Segment Start: Material for the task

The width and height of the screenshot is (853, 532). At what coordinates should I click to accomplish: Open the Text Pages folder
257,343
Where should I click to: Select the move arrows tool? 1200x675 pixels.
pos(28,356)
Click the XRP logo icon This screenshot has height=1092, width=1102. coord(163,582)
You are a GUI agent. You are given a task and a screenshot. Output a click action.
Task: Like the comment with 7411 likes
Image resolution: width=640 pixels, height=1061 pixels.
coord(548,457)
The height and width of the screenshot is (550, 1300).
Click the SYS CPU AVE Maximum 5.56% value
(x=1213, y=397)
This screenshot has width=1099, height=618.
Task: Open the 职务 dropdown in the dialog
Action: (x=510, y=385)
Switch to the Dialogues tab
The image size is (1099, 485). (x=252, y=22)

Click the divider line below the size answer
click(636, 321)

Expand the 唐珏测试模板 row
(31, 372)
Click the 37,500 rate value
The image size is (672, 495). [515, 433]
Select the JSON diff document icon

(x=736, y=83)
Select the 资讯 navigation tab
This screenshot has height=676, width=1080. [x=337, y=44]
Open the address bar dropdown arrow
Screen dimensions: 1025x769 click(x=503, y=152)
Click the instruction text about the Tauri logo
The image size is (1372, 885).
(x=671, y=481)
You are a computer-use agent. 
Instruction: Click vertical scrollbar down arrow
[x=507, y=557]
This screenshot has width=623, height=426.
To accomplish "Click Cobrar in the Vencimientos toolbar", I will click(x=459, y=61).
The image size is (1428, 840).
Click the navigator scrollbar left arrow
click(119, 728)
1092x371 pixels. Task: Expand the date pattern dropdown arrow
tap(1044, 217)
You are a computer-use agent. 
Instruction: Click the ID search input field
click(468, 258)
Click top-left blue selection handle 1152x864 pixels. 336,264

Segment End: Material for the task

» **Task description**
Every word of every entry must be returned as it appears.

» **The answer**
The width and height of the screenshot is (853, 532). At what coordinates should I click to accomplish: Open the Text Pages folder
257,343
Where should I click to: Select the move arrows tool? 1200x675 pixels.
pos(28,356)
Click the XRP logo icon This screenshot has height=1092, width=1102. coord(163,582)
You are a GUI agent. You are given a task and a screenshot. Output a click action.
Task: Like the comment with 7411 likes
Image resolution: width=640 pixels, height=1061 pixels.
coord(548,457)
The height and width of the screenshot is (550, 1300).
Click the SYS CPU AVE Maximum 5.56% value
(x=1213, y=397)
This screenshot has width=1099, height=618.
Task: Open the 职务 dropdown in the dialog
Action: (x=510, y=385)
Switch to the Dialogues tab
The image size is (1099, 485). (x=252, y=22)

Click the divider line below the size answer
click(636, 321)

Expand the 唐珏测试模板 row
(31, 372)
Click the 37,500 rate value
The image size is (672, 495). [515, 433]
Select the JSON diff document icon

(x=736, y=83)
Select the 资讯 navigation tab
This screenshot has height=676, width=1080. [x=337, y=44]
Open the address bar dropdown arrow
Screen dimensions: 1025x769 click(x=503, y=152)
Click the instruction text about the Tauri logo
The image size is (1372, 885).
(x=671, y=481)
You are a computer-use agent. 
Instruction: Click vertical scrollbar down arrow
[x=507, y=557]
This screenshot has width=623, height=426.
To accomplish "Click Cobrar in the Vencimientos toolbar", I will click(x=459, y=61).
The image size is (1428, 840).
Click the navigator scrollbar left arrow
click(119, 728)
1092x371 pixels. Task: Expand the date pattern dropdown arrow
tap(1044, 217)
You are a computer-use agent. 
Instruction: Click the ID search input field
click(468, 258)
Click top-left blue selection handle 1152x864 pixels. 336,264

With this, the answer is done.